「生きるか、死ぬか」謀殺・暗殺もまた、ひとつの戦略であった戦国時代に、
多くの戦さを生き抜きながらも突然死・自刃・病死した武将たち。
にわかには信じられないその不審な死の謎を徹底検証する。
 

信玄と長男の確執はどこから来たのか

 

 長男・義信の傅役だった虎昌の自害については、虎昌が信玄をないがしろにし、その悪口を言った事、義信に謀反をそそのかした事が理由とされた。一方、信玄のライバル・上杉謙信側の記録『上杉家御年譜』は永禄4年(1561)の川中島の戦いで義信がまずい戦い方をした事がきっかけで信玄との父子仲が悪くなった、としている。
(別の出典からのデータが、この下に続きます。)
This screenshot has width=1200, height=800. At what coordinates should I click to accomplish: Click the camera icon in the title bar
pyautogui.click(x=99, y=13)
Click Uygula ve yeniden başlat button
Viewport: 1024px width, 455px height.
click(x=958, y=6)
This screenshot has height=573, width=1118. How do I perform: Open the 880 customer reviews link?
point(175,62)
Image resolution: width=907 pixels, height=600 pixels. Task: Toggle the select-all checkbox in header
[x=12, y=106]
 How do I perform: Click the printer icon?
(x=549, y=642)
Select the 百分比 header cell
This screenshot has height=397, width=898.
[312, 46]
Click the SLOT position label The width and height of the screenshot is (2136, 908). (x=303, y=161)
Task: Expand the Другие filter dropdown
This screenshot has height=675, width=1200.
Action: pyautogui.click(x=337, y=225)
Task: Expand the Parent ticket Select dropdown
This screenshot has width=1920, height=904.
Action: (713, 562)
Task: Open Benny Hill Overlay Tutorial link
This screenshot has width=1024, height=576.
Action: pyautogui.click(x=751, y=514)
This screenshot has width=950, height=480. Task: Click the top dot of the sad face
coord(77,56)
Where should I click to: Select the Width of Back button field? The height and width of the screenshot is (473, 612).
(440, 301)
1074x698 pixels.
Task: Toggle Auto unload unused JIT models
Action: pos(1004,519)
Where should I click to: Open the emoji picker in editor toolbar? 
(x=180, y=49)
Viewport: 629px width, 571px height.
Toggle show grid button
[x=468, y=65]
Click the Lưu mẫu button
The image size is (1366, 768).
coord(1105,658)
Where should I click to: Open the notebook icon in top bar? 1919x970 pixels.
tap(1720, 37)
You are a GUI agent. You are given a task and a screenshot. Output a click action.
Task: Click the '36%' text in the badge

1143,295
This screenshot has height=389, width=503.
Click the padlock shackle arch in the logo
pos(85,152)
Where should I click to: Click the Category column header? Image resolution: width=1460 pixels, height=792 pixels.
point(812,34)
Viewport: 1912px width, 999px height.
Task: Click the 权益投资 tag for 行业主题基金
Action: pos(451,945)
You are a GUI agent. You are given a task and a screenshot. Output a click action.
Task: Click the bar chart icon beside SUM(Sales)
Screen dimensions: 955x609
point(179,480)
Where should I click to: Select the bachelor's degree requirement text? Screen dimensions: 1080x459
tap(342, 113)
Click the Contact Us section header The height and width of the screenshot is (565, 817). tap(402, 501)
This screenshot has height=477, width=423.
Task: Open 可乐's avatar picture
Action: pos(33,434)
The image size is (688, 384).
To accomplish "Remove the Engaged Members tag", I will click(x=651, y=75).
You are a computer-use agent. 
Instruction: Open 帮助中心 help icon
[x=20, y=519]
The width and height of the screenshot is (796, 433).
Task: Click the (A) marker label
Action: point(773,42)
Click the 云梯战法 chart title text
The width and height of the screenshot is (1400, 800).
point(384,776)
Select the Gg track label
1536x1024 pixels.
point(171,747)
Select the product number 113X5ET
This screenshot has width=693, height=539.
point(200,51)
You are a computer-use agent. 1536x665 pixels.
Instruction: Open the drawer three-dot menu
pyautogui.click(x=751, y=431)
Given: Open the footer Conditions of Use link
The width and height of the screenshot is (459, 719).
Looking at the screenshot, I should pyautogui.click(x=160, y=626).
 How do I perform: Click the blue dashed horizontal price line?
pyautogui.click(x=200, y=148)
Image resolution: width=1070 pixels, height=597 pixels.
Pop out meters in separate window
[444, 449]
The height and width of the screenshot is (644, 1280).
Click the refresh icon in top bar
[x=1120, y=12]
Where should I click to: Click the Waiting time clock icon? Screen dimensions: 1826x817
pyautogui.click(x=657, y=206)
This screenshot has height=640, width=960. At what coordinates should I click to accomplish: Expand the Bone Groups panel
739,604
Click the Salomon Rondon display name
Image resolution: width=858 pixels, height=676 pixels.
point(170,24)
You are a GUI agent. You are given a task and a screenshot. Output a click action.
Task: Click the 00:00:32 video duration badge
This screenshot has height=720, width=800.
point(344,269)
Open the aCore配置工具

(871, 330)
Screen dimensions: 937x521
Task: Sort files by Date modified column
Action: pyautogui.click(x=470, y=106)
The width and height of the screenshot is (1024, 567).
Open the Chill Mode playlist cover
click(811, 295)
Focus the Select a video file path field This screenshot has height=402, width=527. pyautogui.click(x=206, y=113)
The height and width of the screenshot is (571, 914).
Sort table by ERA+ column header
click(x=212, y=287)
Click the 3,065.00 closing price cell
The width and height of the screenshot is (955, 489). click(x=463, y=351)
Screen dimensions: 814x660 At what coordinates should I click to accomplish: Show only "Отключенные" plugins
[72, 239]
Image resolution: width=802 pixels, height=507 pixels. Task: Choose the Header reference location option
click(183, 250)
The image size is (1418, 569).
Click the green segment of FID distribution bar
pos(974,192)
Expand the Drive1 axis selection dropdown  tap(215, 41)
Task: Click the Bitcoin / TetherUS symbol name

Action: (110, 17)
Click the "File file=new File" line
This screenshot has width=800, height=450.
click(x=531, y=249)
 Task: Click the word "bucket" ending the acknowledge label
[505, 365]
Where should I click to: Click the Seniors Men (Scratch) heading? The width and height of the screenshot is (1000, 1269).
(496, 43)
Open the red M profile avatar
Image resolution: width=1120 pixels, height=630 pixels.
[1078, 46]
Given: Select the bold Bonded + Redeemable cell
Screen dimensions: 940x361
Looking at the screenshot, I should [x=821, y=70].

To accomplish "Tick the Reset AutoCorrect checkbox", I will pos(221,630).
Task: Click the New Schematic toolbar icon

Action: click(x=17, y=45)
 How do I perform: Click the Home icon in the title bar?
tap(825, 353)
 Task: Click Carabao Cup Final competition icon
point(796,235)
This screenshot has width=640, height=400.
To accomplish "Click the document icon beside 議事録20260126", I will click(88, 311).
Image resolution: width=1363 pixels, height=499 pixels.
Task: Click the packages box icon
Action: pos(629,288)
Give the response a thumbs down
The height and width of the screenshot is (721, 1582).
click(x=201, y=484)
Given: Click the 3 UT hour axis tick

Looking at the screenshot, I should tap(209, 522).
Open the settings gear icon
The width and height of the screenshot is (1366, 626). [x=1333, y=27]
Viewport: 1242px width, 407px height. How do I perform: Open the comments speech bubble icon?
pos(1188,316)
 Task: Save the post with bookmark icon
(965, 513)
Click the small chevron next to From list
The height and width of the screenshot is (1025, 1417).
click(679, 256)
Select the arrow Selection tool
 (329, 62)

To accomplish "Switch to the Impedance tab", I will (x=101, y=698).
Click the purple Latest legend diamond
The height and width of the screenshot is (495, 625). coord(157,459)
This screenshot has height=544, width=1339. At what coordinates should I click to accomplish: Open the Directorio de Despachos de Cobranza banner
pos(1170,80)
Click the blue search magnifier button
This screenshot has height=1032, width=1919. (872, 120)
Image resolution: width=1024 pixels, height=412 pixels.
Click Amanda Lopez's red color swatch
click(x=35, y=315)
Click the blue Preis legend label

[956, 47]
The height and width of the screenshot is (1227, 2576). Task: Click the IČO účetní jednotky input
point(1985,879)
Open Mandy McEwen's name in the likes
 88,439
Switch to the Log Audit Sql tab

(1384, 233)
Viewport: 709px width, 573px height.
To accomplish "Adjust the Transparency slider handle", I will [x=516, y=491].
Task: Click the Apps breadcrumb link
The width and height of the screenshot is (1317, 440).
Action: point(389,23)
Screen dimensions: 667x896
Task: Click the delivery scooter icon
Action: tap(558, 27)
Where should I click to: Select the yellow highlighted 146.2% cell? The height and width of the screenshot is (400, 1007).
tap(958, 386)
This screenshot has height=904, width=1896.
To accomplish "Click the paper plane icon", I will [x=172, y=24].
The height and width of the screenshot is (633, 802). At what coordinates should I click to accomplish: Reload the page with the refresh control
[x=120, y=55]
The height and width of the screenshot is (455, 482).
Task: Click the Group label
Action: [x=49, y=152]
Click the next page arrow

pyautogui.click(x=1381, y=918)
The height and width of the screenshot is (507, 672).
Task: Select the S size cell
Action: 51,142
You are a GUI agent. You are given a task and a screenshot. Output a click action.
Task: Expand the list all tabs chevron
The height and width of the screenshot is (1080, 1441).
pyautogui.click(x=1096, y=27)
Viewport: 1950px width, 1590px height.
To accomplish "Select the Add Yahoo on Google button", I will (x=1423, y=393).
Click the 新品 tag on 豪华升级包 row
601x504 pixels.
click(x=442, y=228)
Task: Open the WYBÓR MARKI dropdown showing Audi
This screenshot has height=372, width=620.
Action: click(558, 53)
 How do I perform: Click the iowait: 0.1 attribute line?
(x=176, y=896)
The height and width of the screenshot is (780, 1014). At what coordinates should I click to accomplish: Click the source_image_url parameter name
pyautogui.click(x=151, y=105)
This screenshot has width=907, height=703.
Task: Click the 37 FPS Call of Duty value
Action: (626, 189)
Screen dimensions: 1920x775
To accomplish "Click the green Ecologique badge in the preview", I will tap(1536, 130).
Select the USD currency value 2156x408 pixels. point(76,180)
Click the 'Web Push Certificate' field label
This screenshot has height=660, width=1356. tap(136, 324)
 いずれにしても信玄と義信の間柄が極端に悪化していたのは間違いないが、ではその本当の理由は何だろうか。

 

 これは、永禄3年(1560)の桶狭間の戦いで、義信の舅・今川義元(よしもと)が尾張の織田信長の攻撃を受けてあえない最期を遂げた事がすべてだったろう。以降、家運の衰えた今川家に対し信玄が野心を抱いたため、今川家出身の妻を持つ義信の立場が微妙となり、その周囲に義信と共通の利害を持つ人間たちが集まって武田家がふたつに分かれかねない状況となったのだ。

 
 虎昌に続いて、義信の家臣80人ほどが死罪あるいは国外追放の処分を受け、義信は甲府の東光寺(とうこうじ)に幽閉される。信玄としては、のちに「父子の間の事は元来別条なし」と家臣に書き送ったように、当初は義信を穏便に処分しようと考えた形跡もあるのだが、2年あまりの幽閉ののち永禄10年(1567)10月、義信は死を迎える事となる。